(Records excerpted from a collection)
------------------------------------
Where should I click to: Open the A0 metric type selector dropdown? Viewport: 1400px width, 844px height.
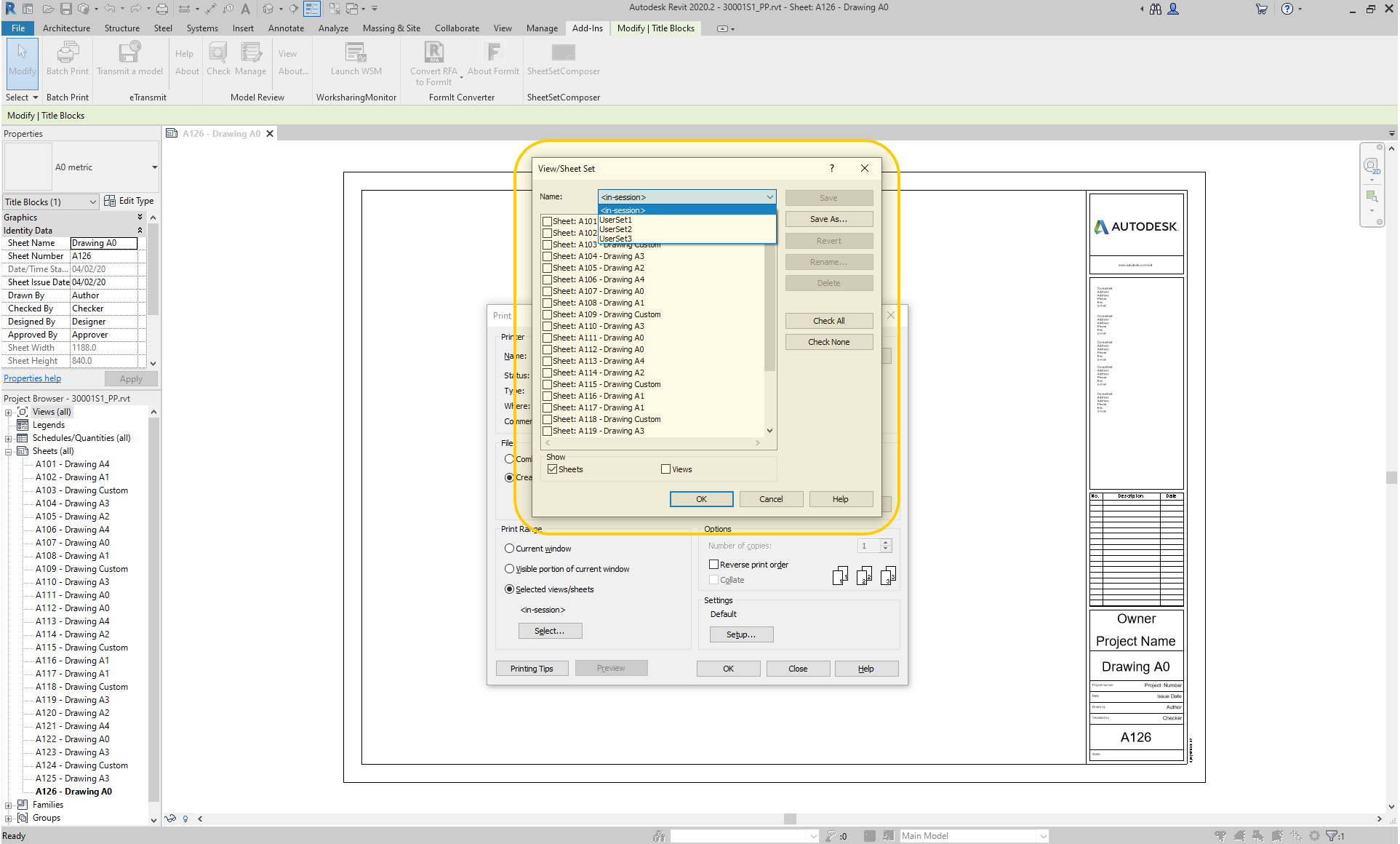pos(154,167)
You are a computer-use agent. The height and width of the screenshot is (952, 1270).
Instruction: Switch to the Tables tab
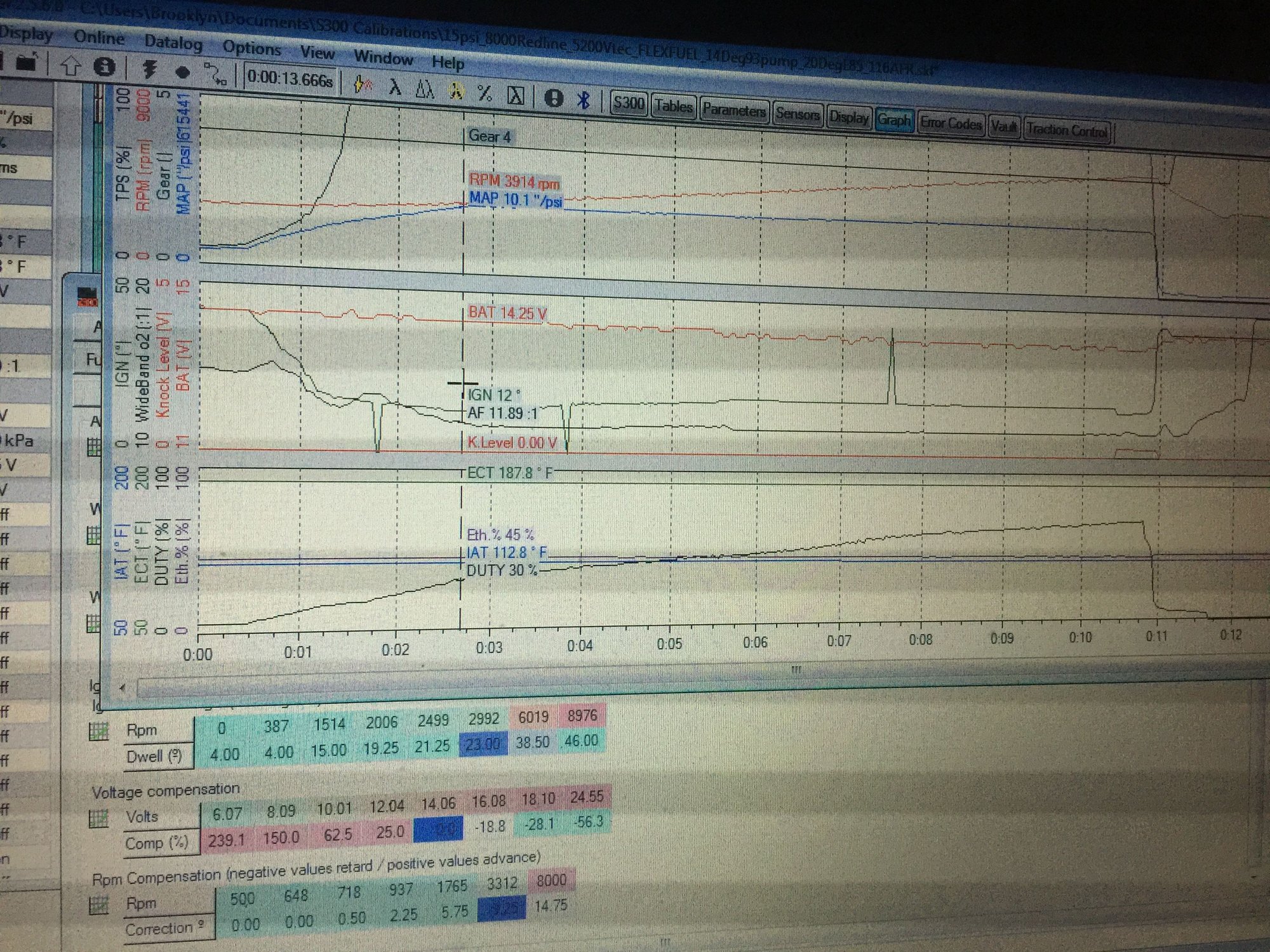click(673, 106)
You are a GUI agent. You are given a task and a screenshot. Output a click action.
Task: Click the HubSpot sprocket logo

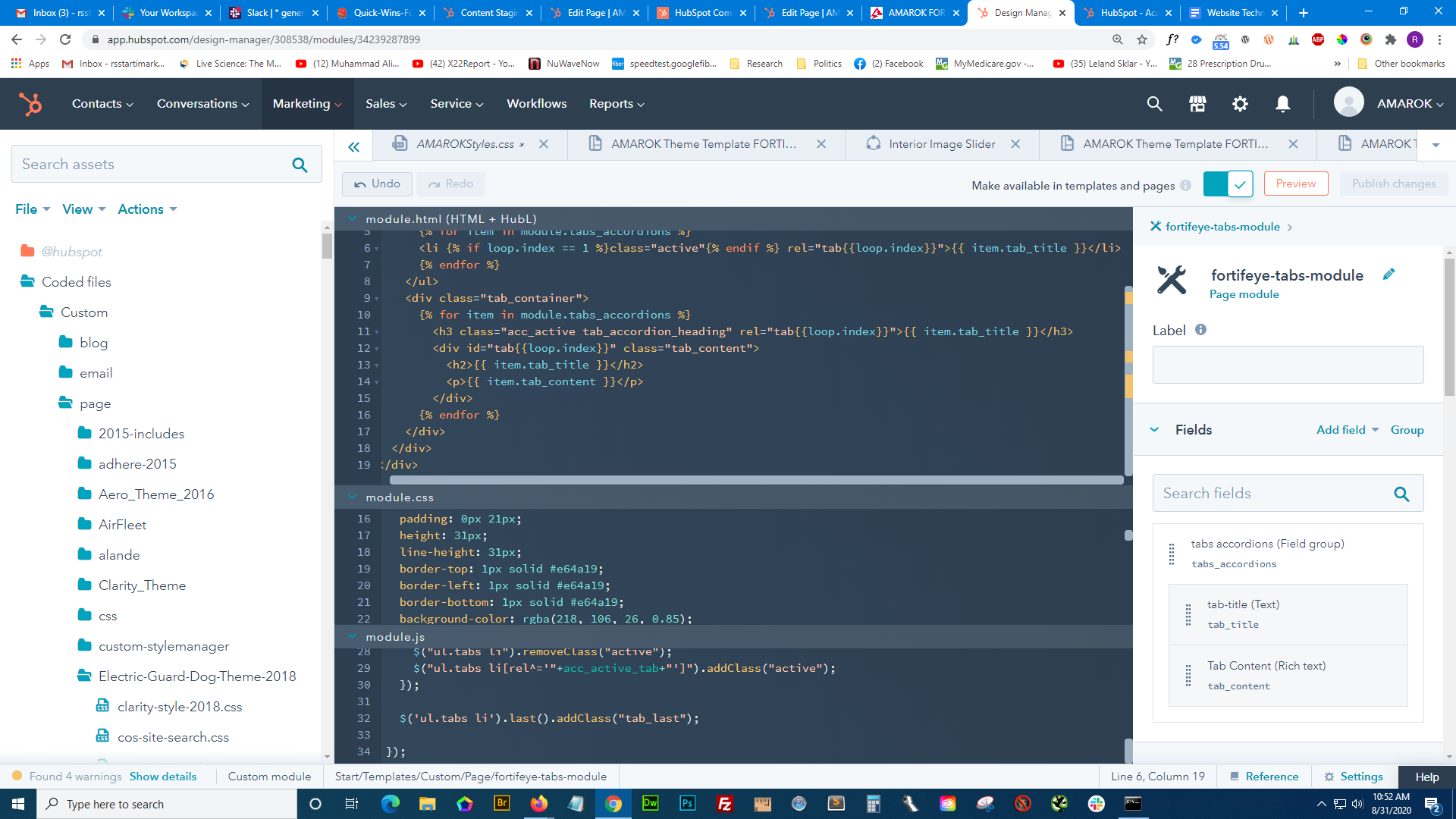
------------------------------------
■ Problem to work on ■
Using the records above, say how many lines contain the string "screenshot"; offer no other text.

■ Answer for the task ■
2